[Work to do]
Copy the material from the line with "Where should I" up to and including the line with "pyautogui.click(x=89, y=46)", replacing "arrow" with "icon" and keeping everything else the same.

[Material supplied]
================================
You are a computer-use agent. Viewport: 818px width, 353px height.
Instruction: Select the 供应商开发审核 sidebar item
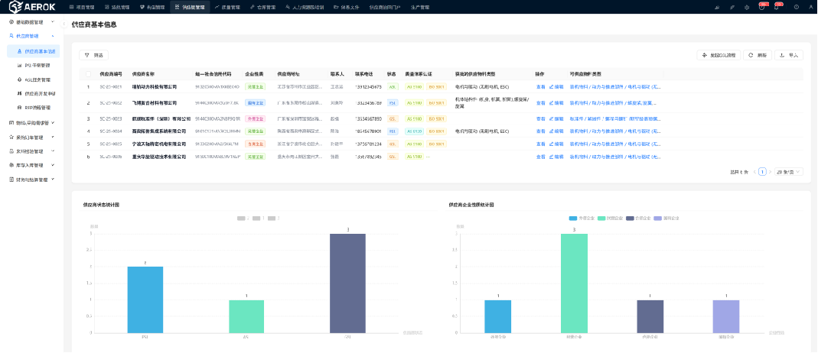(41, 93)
================================
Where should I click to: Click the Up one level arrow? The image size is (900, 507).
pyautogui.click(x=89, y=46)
================================
[Written solution]
Where should I click to: Click the Up one level icon? The image size is (900, 507).
pyautogui.click(x=89, y=46)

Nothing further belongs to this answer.